Maria Tereza disse...

Nem sou gaúcha, mas Báh! Fiquei triste... apesar do texto ser ótimo! =/

Ariana disse...

Texto perfeito pra um momento imperfeito.

Alê Periard disse...

2010

Ego(ísmo).
A gente quando gosta de alguém tem uma espécie de egoísmo: nossa vida pode continuar mas a da pessoa não... Se descobrimos que fulano está namorando e beltrana casou, a gente fica bravo, despeitado, num sentimento de posse confuso, como se os outros deveriam ficar congelados no passado como nós os deixamos.

(Alexandra Periard)

Lívia disse...

Nem acreditei no que meus olhos me contavam... Parei por diversas vezes, na tentativa de interiorizar o que estava escrito... Lamento muito pela separação. Amores assim, tão produtivos e ricos de ensinamentos, onde crescemos junto e com o outro são sempre eternos... não morrem jamais. Seja pelo retorno ou pelas memórias. Acredite que o que tiver de ser, será. Tome seu tempo, respeite o dela. E deseje profundamente que seus caminhos sejam iluminados, qualquer que seja a direção... juntos ou separados. Lamento mais ainda por silenciosamente, por tantos meses, torcer pela felicidade e sucesso de quem não conheço... sua e dela.
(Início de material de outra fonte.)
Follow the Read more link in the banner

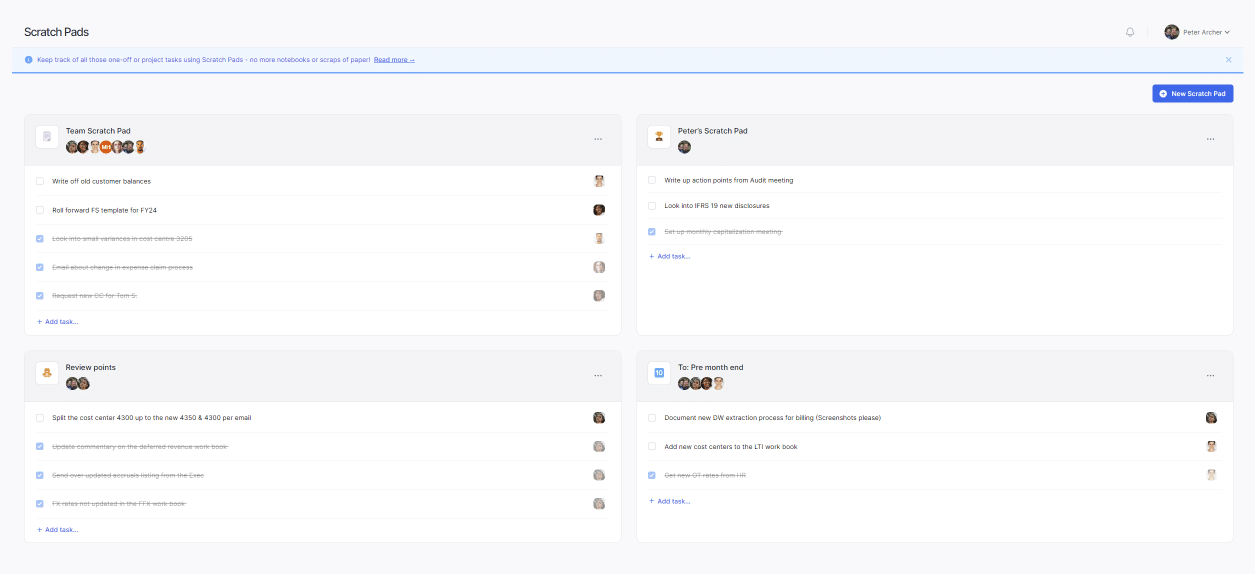pos(394,60)
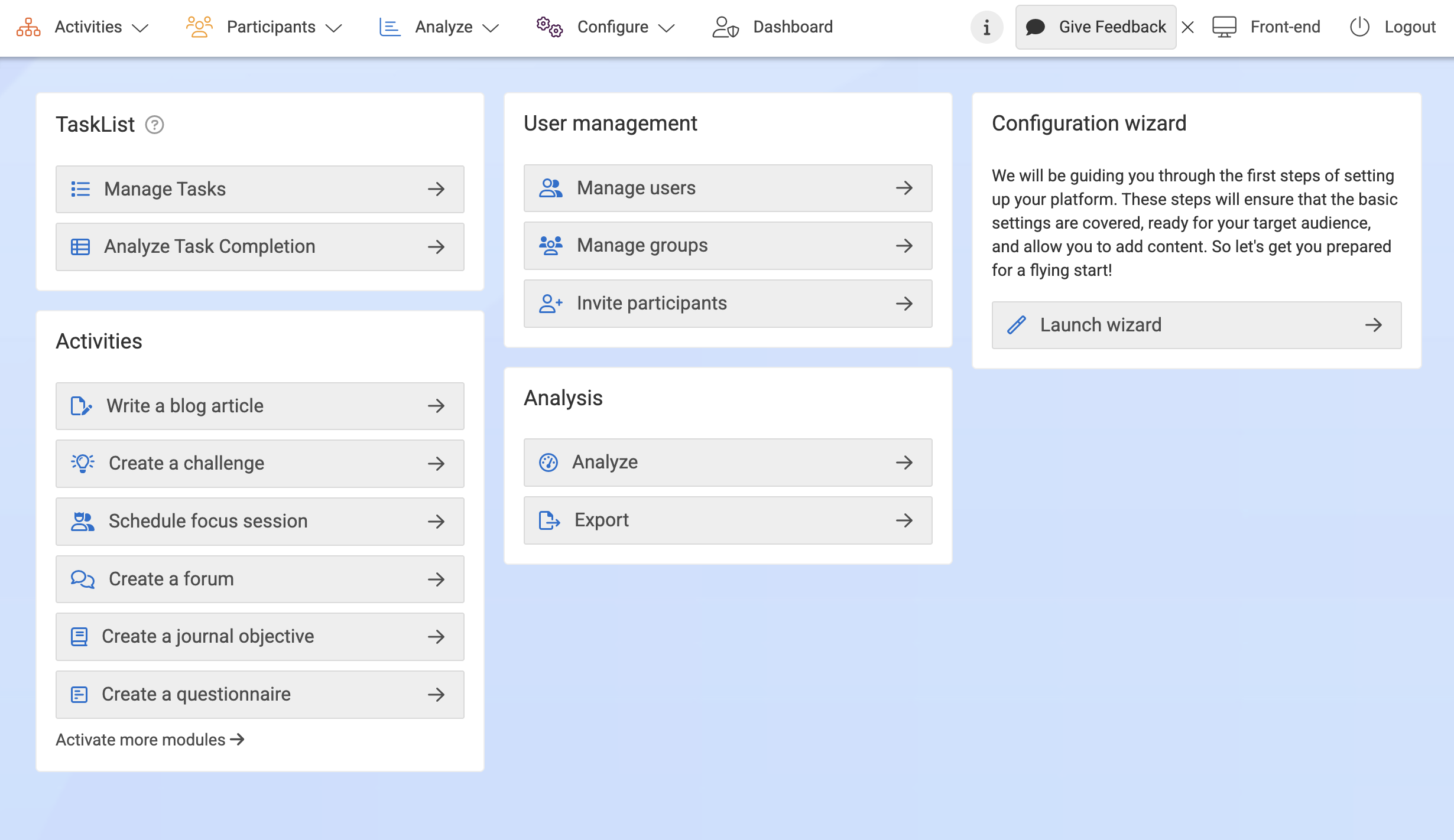
Task: Click the Export file icon in Analysis
Action: click(549, 520)
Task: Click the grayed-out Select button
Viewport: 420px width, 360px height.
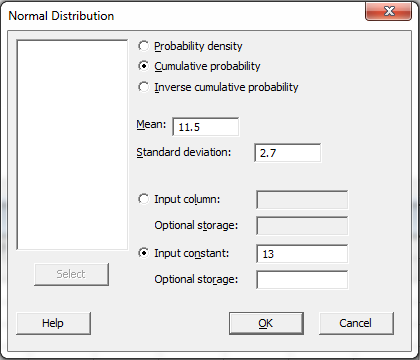Action: (x=71, y=274)
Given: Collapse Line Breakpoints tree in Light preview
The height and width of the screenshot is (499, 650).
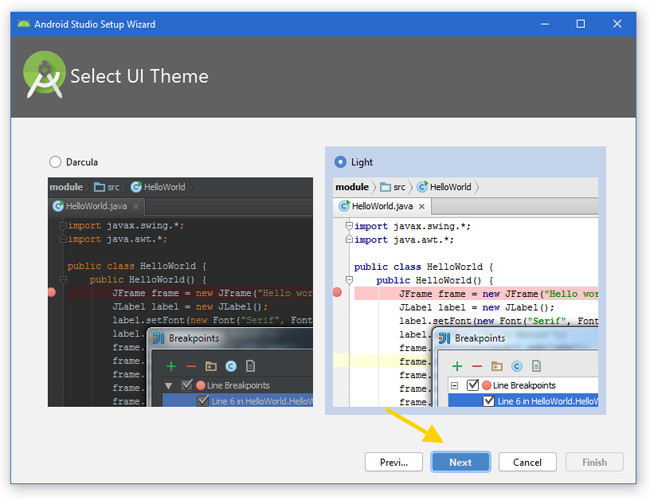Looking at the screenshot, I should [x=455, y=386].
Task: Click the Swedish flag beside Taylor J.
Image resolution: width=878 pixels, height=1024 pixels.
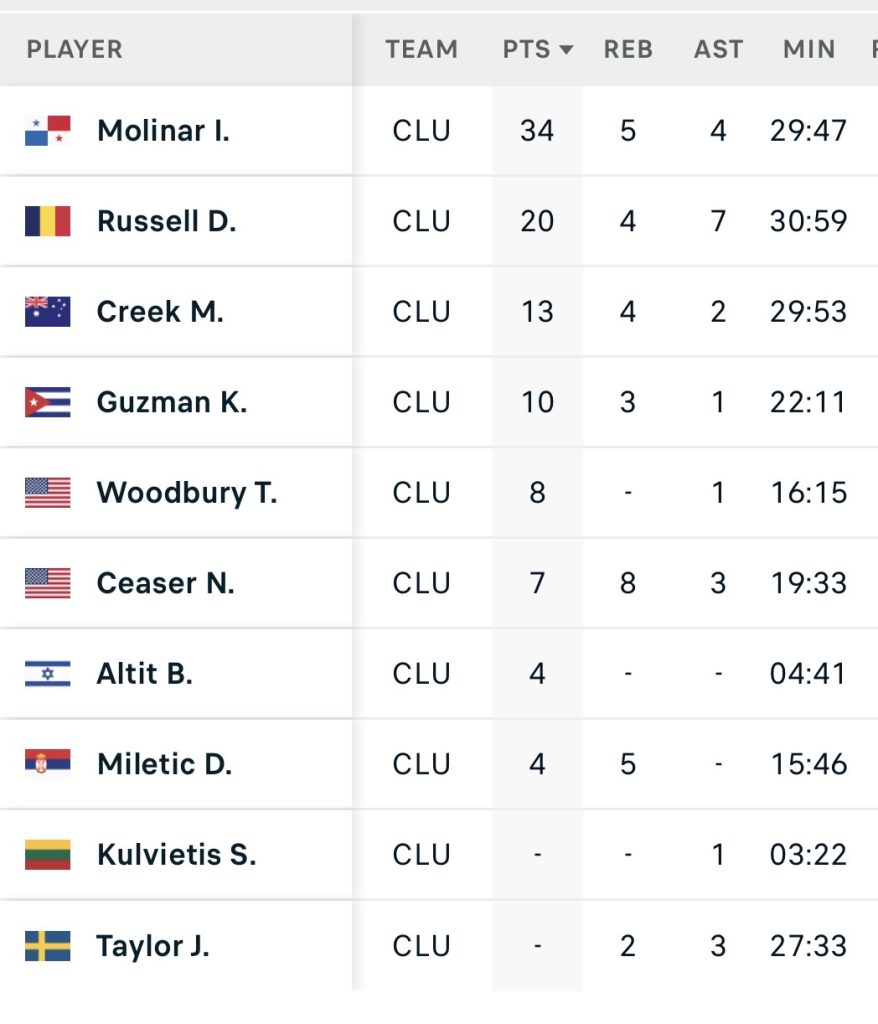Action: click(x=48, y=946)
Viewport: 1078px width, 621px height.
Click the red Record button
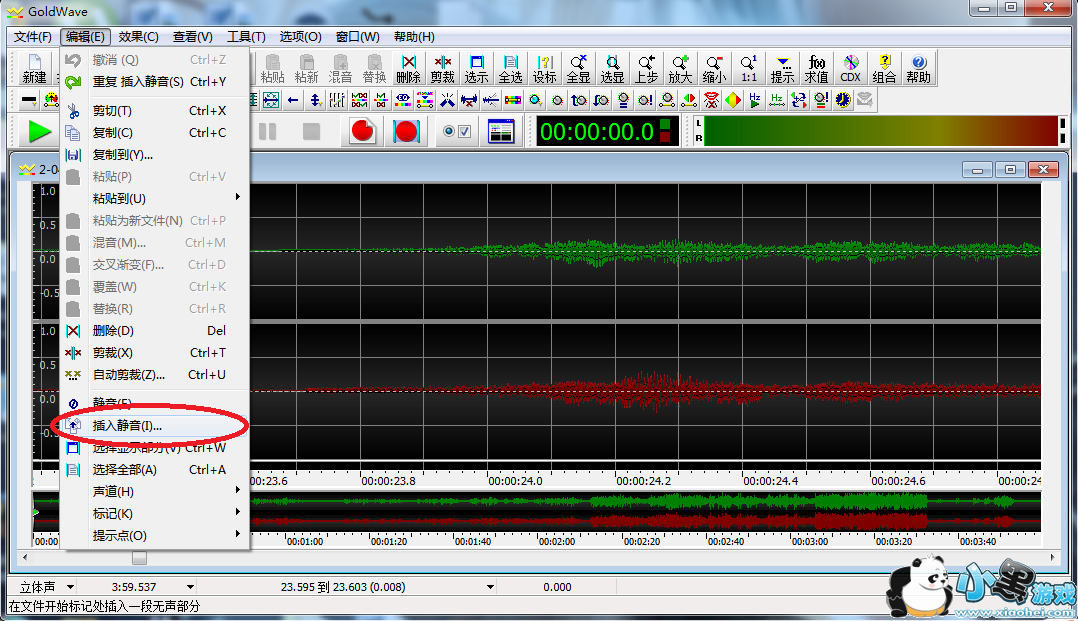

Felicidade que espelhava em tantos de nós inspiração, esperança, delicadeza e um inconfundível olhar para a poesia diária... Que seja em silêncio... que seja recluso... que seja seu tempo e o tempo que houver.
Apenas durma bem.
bjs

Flor de Bela Alma disse...

Oi, escrevo depois de muito tempo de silêncio. Leio você silenciosamente nos livros e no blog tem muito tempo. Tudo na sua escrita é absolutamente genuíno e transbordante, preciso dizer. Não sei como, mas percebi a desconstrução poética que se fez dentro de você. As suas palavras caminhavam para o ponto, e seguem agora para as reticências....
Com carinho:
Bia

Adélia Carvalho disse...

Nem sei se existem mesmo finais, ou apenas dois novos recomeços...

Ana disse...

Teu espaço é lugar repleto de tesouros. A frase que resume tua crônica de forma brilhante, e que representa pra mim , quando termina um grande amor. " Somos muito menores do que aquilo que vivemos juntos."